For their investigation, DeSantis and Haupt employed a new technique called dental microwear texture analysis. DMTA uses a confocal microscope to produce a three-dimensional image of the surface of a tooth. The image is then analyzed for microscopic wear patterns. The analysis of the teeth of modern carnivores, including hyenas, cheetahs and lions has established that the meals an animal consumes during the last few weeks of its life leave telltale marks. Chowing down on red meat, for example, produces small parallel scratches while chomping on bones adds larger, deeper pits.

The researchers analyzed the teeth of 50 fossil and modern cougars, and compared them with the teeth of saber-tooth cats and American lions excavated from the La Brea Tar Pits in Los Angeles and the teeth of modern African carnivores including cheetahs, lions and hyenas.

Previously, DeSantis and others found that the dental wear patterns of the extinct American lions closely resembled those of modern cheetahs, which are extremely finicky eaters that mostly consume tender meat and rarely gnaw on bones.
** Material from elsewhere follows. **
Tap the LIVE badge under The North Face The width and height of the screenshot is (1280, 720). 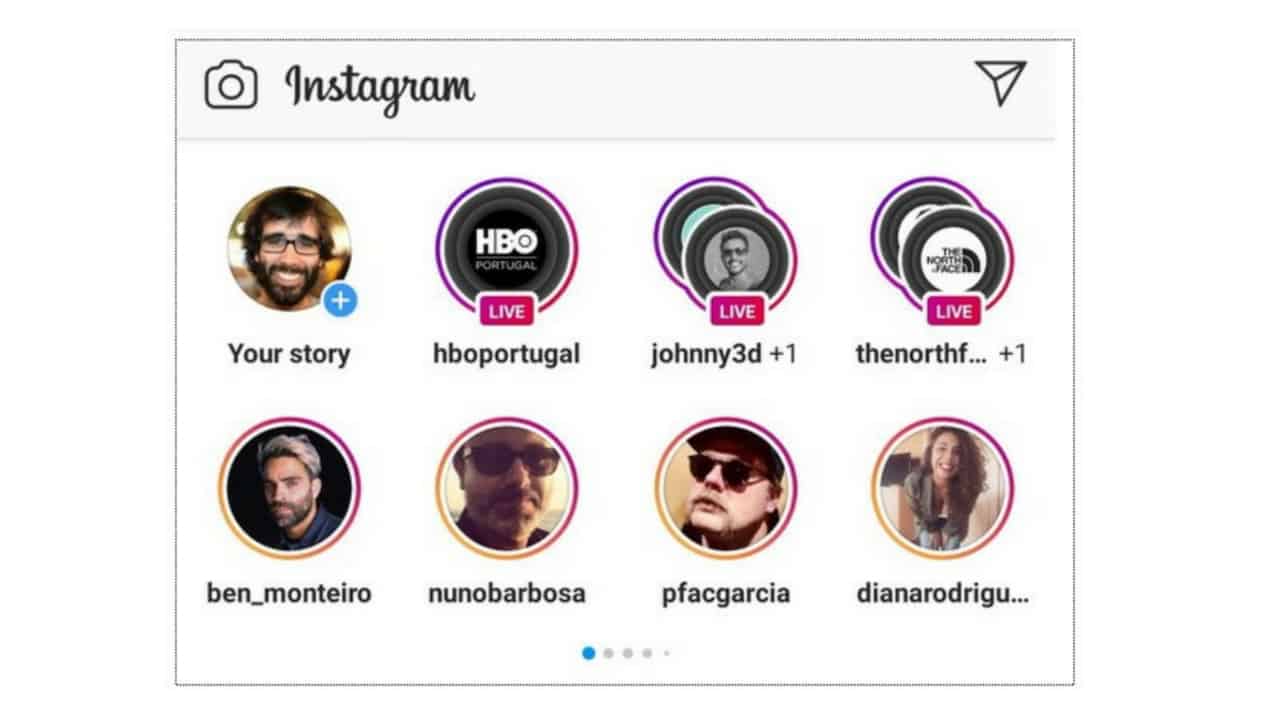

Saber-tooth cats were instead similar to African lions and chewed on both flesh and bone.

Among the La Brea cougars the researchers found significantly greater variation between individuals than they did in the other large cats, including saber-toothed cats. Some of the cougars show wear patterns similar to those of the finicky eaters but on others they found wear patterns closer to those of modern hyenas, which consume almost the entire body of their prey, bones included.

"This suggests that the Pleistocene cougars had a 'more generalized' dietary behavior," DeSantis said. "Specifically, they likely killed and often fully consumed their prey, more so than the large cats that went extinct." This is consistent with the dietary behavior and dental wear patterns of modern cougars, which are opportunistic predators and scavengers of abandoned carrion and fully consume the carcasses of small and medium-sized prey, a "variable dietary behavior that may have actually been a key to their survival."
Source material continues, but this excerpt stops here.